EXERCISE INPUT section start

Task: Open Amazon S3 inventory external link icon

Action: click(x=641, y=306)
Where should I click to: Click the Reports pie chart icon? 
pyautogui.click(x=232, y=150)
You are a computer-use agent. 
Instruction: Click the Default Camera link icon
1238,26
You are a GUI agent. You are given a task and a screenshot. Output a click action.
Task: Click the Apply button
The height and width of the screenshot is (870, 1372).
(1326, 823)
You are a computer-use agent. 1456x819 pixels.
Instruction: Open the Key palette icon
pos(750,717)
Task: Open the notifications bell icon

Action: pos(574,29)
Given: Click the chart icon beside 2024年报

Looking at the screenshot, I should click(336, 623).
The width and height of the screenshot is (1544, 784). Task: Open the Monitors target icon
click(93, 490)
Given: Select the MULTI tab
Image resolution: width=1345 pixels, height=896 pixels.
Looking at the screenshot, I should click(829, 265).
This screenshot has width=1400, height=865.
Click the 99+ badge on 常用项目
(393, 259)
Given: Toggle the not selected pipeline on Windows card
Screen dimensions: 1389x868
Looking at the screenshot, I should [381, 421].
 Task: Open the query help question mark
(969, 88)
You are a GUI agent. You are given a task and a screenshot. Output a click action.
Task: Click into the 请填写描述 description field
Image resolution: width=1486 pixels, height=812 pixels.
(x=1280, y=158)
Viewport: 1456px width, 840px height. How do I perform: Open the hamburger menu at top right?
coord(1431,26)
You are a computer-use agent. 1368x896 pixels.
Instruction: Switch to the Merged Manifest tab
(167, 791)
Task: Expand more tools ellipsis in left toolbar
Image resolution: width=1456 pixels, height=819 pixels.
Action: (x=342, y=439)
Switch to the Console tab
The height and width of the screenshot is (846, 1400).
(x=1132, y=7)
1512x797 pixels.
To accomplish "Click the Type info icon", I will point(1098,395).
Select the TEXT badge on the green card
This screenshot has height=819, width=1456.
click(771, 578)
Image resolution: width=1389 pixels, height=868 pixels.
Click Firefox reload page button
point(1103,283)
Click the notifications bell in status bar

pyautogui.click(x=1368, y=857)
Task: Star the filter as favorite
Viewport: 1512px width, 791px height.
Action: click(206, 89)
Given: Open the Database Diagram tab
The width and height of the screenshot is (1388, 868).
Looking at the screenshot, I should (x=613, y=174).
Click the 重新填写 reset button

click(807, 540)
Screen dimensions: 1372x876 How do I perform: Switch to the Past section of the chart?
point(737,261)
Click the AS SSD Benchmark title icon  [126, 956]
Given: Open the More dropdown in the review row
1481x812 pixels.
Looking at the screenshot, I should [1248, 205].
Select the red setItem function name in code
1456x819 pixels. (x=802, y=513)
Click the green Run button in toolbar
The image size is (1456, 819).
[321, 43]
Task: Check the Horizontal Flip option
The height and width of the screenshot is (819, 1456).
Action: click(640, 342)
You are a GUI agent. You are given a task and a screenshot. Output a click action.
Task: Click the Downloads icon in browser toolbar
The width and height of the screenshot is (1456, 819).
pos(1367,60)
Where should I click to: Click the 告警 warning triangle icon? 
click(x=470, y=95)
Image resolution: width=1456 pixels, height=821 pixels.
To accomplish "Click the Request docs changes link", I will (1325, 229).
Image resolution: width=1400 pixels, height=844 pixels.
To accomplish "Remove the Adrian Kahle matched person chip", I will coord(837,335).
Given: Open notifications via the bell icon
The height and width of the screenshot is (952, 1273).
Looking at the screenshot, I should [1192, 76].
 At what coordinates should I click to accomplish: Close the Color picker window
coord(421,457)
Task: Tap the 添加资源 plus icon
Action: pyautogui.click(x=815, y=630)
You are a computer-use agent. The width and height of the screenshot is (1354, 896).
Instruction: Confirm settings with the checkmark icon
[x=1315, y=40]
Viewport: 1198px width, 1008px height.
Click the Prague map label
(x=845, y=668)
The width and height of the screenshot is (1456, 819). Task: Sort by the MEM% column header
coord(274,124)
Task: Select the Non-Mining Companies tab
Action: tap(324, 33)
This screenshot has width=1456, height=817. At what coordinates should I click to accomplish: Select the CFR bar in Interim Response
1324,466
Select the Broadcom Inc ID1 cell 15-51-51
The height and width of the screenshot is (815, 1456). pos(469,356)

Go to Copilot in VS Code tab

EXERCISE INPUT section end

Wherever the string "computer" occurs in the records, copy the line it is in.

SOLUTION TO THIS TASK →
You are a computer-use agent. 
You are a computer-use agent. 1456x819 pixels.
You are a computer-use agent. 1368x896 pixels.
You are a computer-use agent. The width and height of the screenshot is (1354, 896).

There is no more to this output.